(Bloomberg) -- Output at American manufacturers fell more than economists forecast in August, a sign the industry is having trouble finding its footing.
The 0.4 percent decline at factories was the biggest drop since March and followed a 0.4 percent increase the prior month, a Federal Reserve report showed Thursday. The Bloomberg survey median called for a 0.3 percent drop. Total industrial output, including mines and utilities, dropped 0.4 percent, also a steeper decline than anticipated.
The data add to concerns sparked last week by a private survey of purchasing managers that showed manufacturing contracted last month. Any slowdown in U.S. or global demand would further worsen the outlook for producers, who are trying to recover from the energy sector pullback, bulging inventories and lingering effects of the dollar’s surge.

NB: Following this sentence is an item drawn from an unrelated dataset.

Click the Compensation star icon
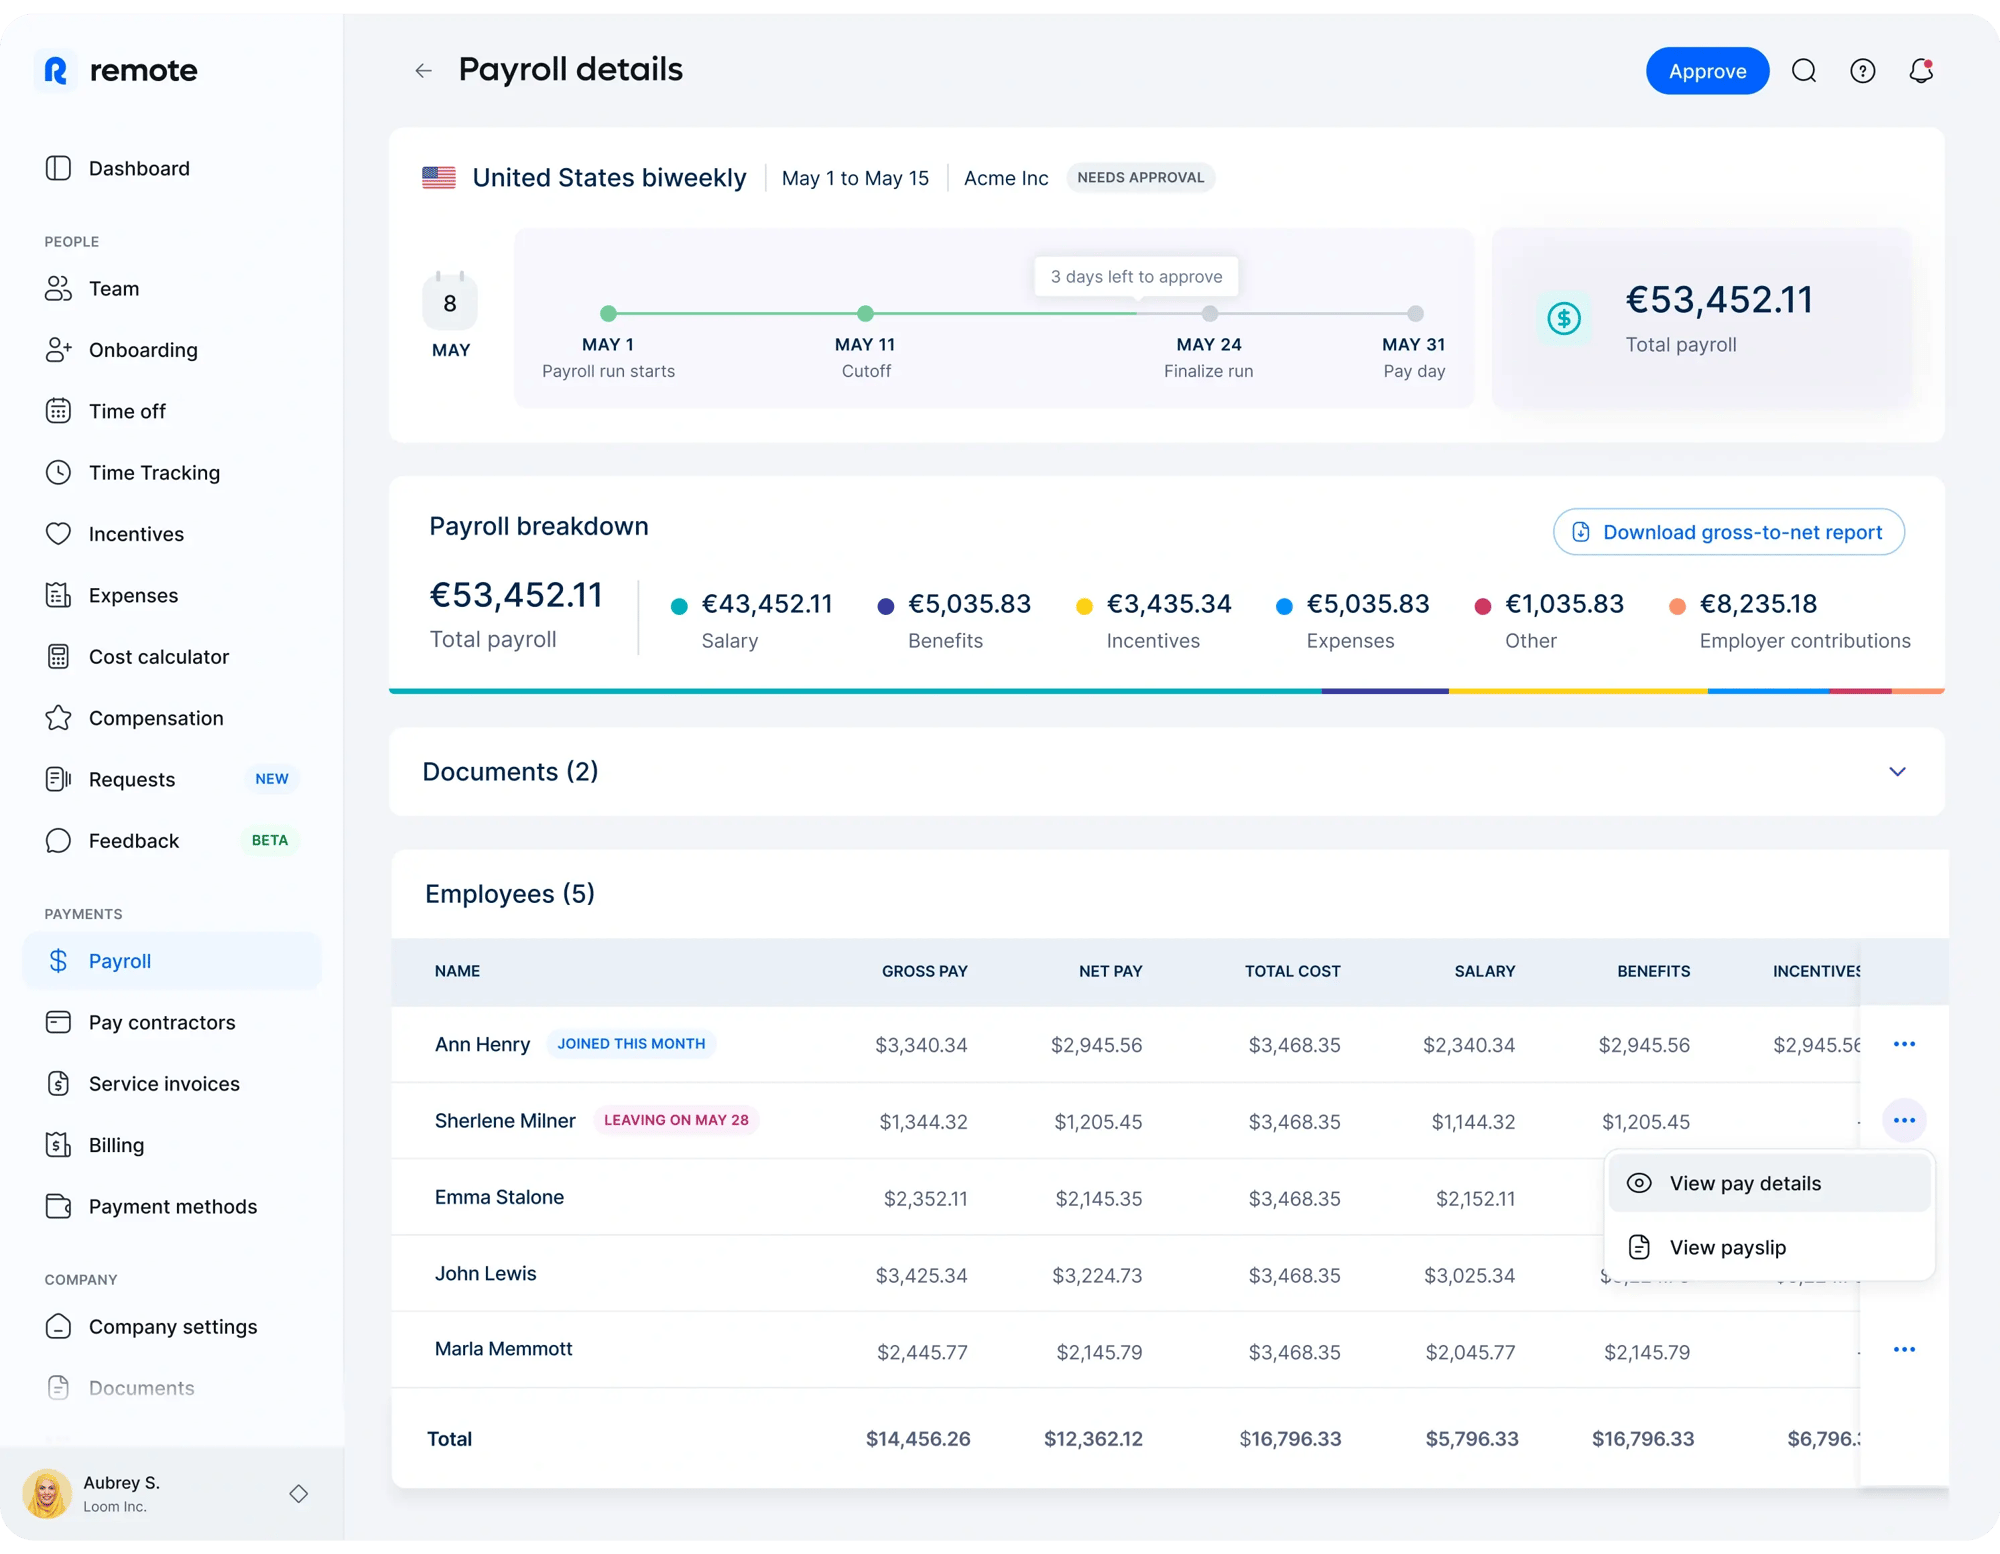Viewport: 2000px width, 1554px height. (x=58, y=718)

“There’s not a lot of evidence that manufacturing is turning around quickly,” Ryan Sweet, a senior economist at Moody’s Analytics Inc. in West Chester, Pennsylvania, said before the report. “Manufacturing is going to continue to struggle through the rest of the year, though it’s not likely to contract.”
The latest results are consistent with the Institute for Supply Management’s factory survey for August, which signaled a contraction, albeit for the first time in six months. Orders plunged, production was cut by the most since 2012 and employment fell, that report showed.

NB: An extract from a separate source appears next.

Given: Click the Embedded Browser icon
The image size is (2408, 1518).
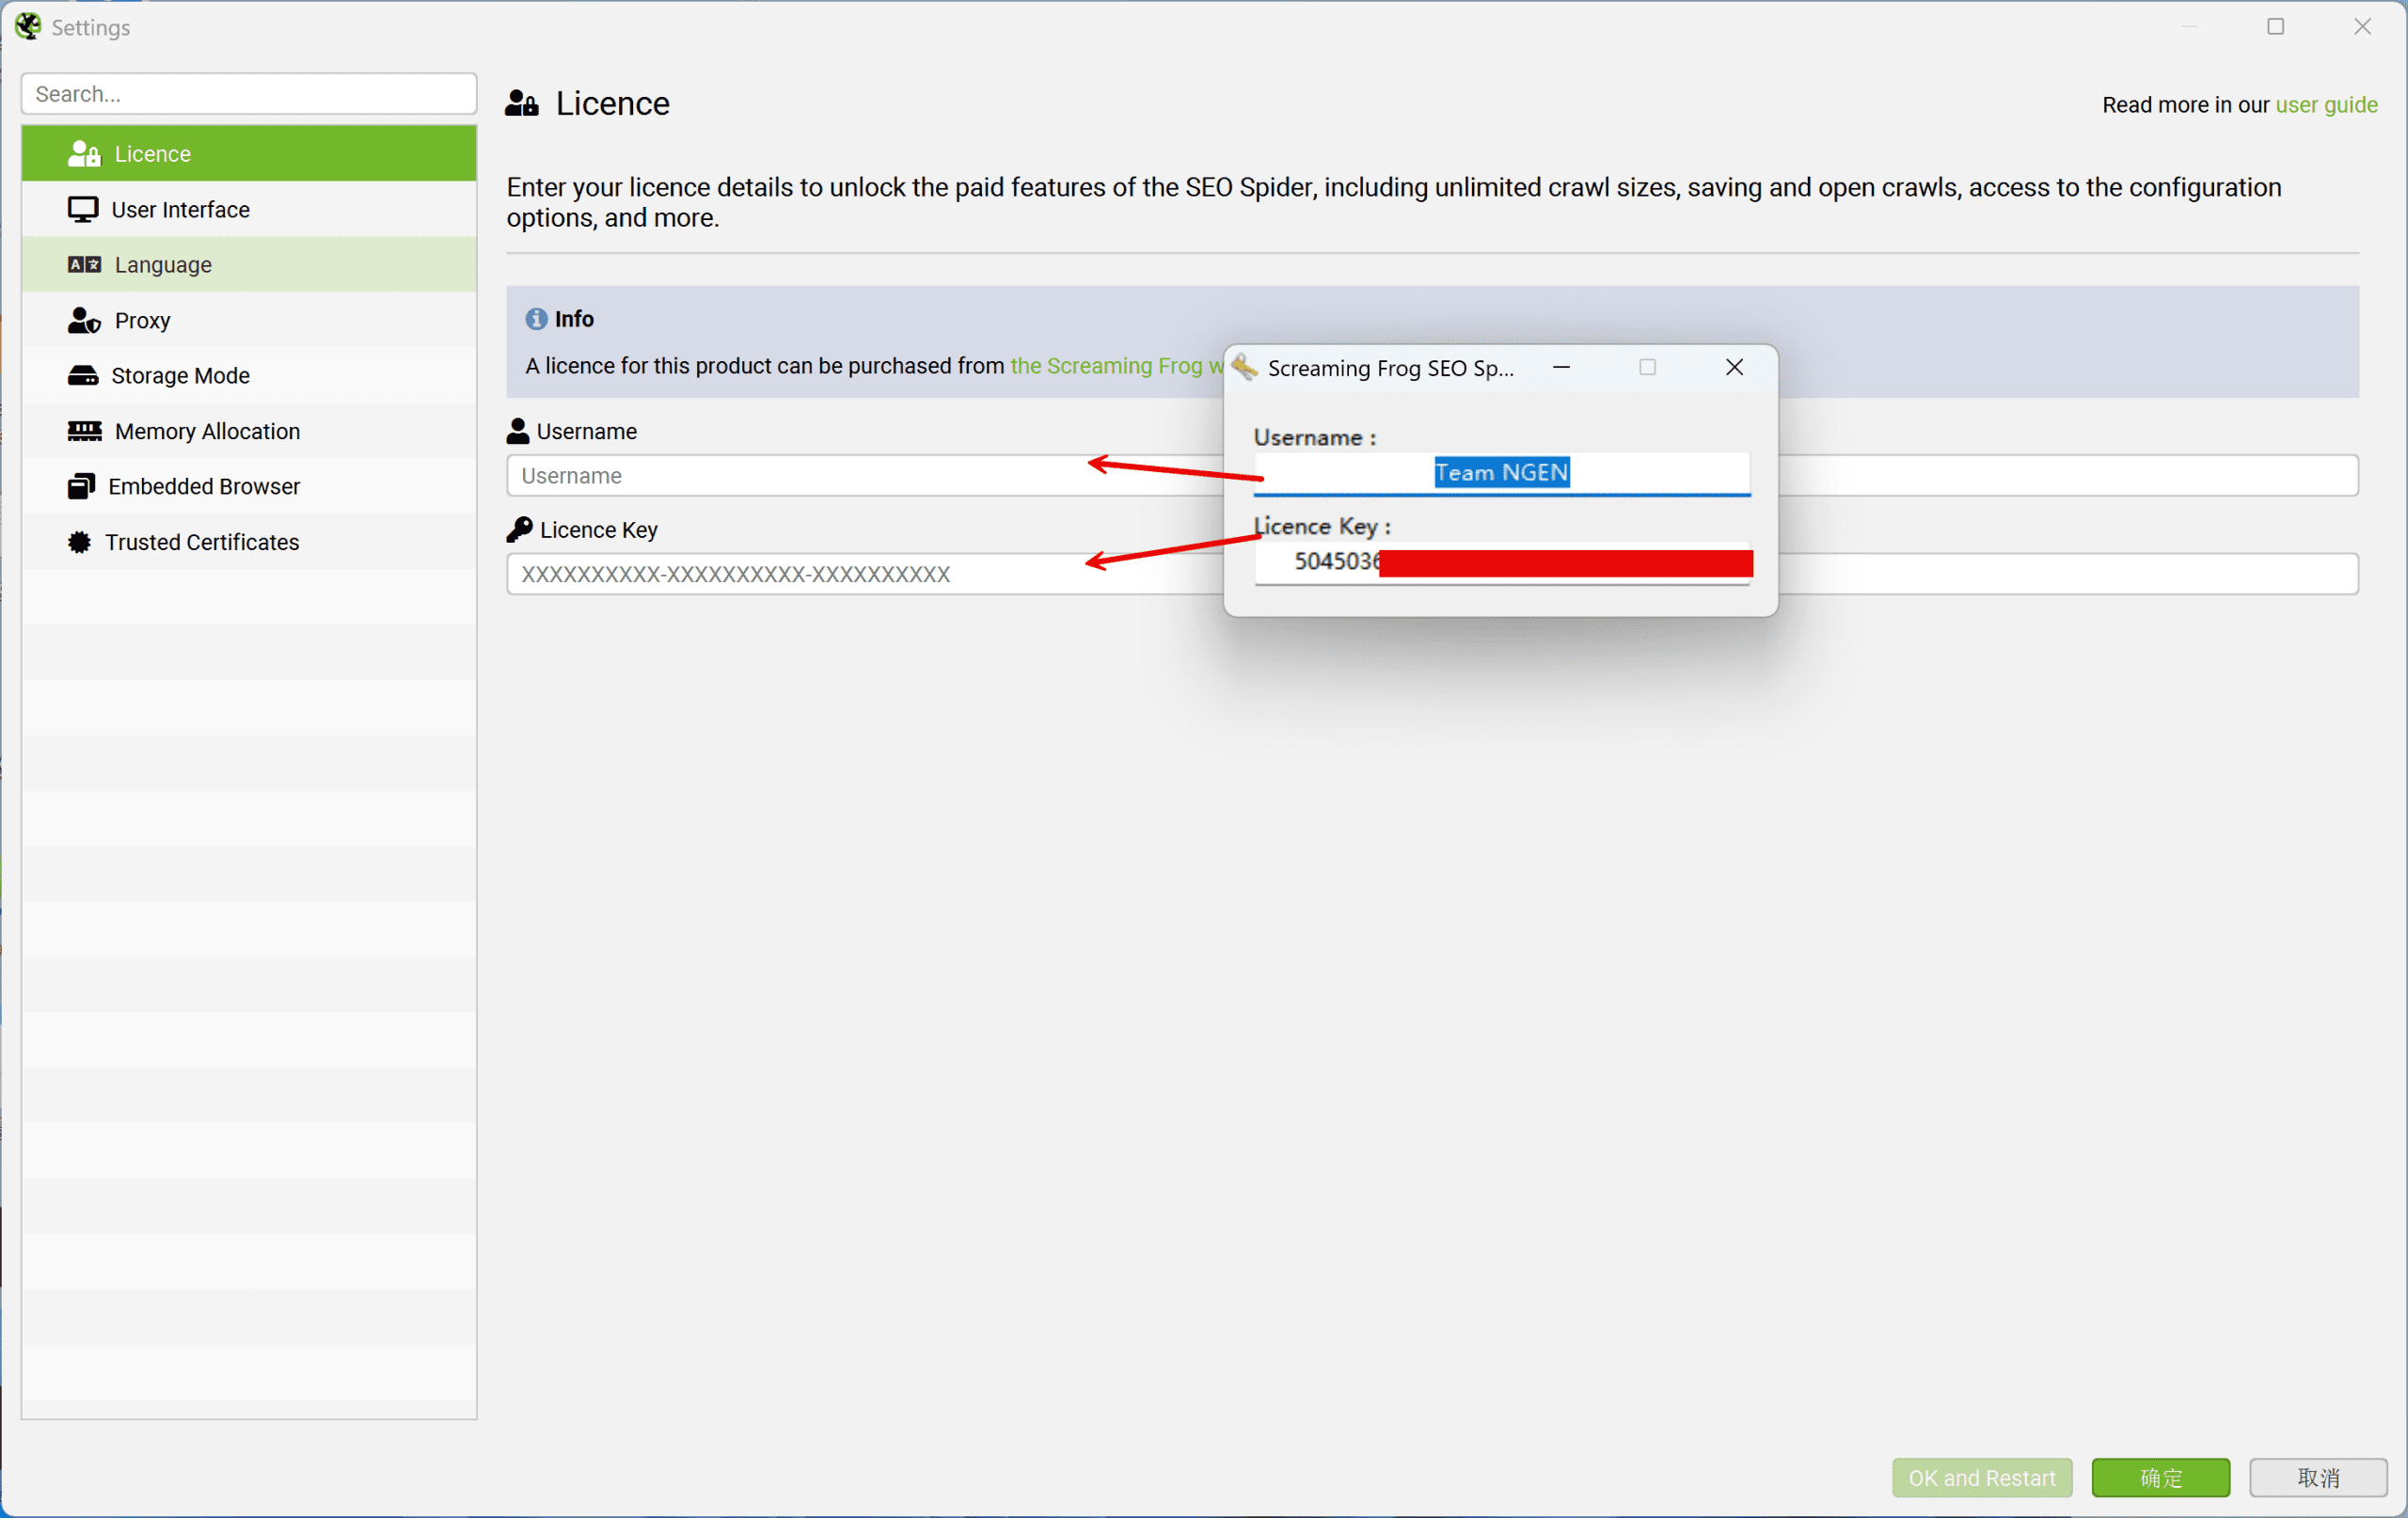Looking at the screenshot, I should [81, 486].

Manufacturing, which makes up 75 percent of total industrial production, accounts for about 12 percent of the U.S. economy. Fed officials, meeting next week, are weighing economic data to determine when to raise interest rates.
Economists’ estimates for factory output in the Bloomberg survey ranged from a decline of 0.5 percent to an advance of 0.4 percent. The previous month’s reading was revised from a 0.5 percent gain.
For total industrial production, the Bloomberg survey median called for a 0.2 percent decrease. The prior month was revised to a 0.6 percent increase after a previously reported
0.7 percent advance.
Utility output fell 1.4 percent in August, the biggest decrease since March, after rising 2.1 percent the previous month, the Fed report showed.
Mining production, which includes oil drilling, increased 1 percent, the fourth straight monthly gain that reflects stabilization in the price of oil and other commodities.
Capacity utilization, which measures the amount of a plant that is in use, dropped to 75.5 percent from 75.9 percent in the prior month.
The output of motor vehicles and parts increased 0.5 percent after a 1 percent gain a month earlier. Excluding autos and parts, manufacturing output declined 0.5 percent after increasing 0.3 percent the prior month.
Machinery production dropped 1.9 percent, and output of computers and electronics gained 1 percent. Construction materials fell 0.6 percent. Consumer goods production declined
0.2 percent, while output of business equipment decreased 0.4 percent.